Nothing below is to be printed except the lines between the line holding "Muzika (859, 138)" and the line holding "Miestas (533, 138)", inclusive, each exactly as it appears.

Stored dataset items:
Content starts

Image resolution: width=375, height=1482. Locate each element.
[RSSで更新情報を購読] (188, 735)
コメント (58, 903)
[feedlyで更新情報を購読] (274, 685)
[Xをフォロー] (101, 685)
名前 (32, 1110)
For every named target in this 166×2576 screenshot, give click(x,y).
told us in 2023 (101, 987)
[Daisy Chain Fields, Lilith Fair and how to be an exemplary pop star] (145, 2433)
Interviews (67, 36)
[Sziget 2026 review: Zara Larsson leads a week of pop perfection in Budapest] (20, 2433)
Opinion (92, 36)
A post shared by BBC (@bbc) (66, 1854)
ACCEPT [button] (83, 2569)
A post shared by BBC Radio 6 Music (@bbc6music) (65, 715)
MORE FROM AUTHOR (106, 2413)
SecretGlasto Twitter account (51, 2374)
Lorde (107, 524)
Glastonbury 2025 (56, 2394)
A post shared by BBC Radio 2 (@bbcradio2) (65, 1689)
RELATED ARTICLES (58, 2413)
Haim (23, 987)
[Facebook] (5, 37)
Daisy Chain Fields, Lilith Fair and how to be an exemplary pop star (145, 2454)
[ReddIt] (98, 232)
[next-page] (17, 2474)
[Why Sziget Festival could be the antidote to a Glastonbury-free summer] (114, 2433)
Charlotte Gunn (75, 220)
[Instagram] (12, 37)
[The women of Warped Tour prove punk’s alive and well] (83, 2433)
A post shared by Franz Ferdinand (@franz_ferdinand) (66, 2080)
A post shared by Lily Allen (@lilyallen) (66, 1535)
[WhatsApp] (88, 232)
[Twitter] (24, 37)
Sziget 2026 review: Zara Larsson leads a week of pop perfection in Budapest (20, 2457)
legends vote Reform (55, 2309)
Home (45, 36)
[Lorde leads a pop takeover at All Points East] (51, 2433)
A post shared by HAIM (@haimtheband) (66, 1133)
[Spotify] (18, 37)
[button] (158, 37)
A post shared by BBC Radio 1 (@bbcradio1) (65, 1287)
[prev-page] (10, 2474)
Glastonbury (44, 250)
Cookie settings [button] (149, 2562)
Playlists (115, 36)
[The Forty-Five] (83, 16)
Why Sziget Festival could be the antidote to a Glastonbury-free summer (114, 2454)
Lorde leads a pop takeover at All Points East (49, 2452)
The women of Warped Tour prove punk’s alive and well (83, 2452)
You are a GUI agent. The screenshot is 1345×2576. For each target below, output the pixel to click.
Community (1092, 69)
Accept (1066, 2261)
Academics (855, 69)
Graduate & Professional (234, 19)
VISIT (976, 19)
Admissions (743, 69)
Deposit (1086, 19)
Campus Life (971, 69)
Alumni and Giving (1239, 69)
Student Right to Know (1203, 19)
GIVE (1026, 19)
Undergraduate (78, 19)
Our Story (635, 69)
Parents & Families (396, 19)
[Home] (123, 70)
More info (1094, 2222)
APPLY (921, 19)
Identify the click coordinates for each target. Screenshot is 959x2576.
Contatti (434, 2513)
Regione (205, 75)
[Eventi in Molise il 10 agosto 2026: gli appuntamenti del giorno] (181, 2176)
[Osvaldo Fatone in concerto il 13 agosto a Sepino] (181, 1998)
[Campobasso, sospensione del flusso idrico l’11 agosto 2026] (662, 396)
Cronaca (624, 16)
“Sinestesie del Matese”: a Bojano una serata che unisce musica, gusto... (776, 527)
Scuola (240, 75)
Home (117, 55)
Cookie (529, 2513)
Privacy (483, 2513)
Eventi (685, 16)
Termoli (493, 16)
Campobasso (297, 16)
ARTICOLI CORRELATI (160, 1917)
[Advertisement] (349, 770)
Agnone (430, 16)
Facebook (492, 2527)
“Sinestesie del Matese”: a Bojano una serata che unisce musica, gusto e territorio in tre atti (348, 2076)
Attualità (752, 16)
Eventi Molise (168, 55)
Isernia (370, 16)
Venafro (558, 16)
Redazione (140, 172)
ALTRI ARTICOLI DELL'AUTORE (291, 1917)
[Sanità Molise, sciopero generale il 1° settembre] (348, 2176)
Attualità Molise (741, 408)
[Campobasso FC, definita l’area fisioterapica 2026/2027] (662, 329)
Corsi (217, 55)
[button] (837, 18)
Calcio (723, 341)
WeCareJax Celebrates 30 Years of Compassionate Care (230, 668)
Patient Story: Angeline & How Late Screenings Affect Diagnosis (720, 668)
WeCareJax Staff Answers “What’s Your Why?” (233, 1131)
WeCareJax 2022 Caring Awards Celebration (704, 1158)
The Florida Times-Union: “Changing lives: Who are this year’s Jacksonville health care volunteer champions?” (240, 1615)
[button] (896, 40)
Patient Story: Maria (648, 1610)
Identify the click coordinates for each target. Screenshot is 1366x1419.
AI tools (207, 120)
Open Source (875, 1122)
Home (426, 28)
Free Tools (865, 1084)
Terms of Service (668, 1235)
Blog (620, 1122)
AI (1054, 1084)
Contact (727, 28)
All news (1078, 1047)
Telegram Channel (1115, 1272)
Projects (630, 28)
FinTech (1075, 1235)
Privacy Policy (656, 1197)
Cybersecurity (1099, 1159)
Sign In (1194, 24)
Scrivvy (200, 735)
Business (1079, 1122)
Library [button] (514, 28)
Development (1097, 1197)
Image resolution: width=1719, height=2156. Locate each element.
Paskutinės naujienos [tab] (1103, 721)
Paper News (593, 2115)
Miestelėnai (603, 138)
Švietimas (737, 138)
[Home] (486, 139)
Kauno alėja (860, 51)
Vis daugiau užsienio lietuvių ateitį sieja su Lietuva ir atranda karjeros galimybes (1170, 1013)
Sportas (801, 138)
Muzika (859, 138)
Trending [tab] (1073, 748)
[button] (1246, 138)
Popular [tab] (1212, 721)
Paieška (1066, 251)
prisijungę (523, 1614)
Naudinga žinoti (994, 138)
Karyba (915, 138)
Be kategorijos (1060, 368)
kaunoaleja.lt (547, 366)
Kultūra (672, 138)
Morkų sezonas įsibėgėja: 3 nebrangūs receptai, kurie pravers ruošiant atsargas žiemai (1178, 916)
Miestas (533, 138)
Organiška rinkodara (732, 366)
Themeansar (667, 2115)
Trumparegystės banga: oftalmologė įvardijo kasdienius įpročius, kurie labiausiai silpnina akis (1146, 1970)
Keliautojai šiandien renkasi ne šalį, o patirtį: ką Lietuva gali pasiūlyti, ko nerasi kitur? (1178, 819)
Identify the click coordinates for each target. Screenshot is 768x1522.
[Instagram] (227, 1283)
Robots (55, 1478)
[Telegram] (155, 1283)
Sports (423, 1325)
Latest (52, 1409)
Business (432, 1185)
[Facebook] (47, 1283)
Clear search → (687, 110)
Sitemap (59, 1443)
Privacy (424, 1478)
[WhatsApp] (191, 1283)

Content ends

## Response area
Muzika (859, 138)
Trending [tab] (1073, 748)
[button] (1246, 138)
Popular [tab] (1212, 721)
Paieška (1066, 251)
prisijungę (523, 1614)
Naudinga žinoti (994, 138)
Karyba (915, 138)
Be kategorijos (1060, 368)
kaunoaleja.lt (547, 366)
Kultūra (672, 138)
Morkų sezonas įsibėgėja: 3 nebrangūs receptai, kurie pravers ruošiant atsargas žiemai (1178, 916)
Miestas (533, 138)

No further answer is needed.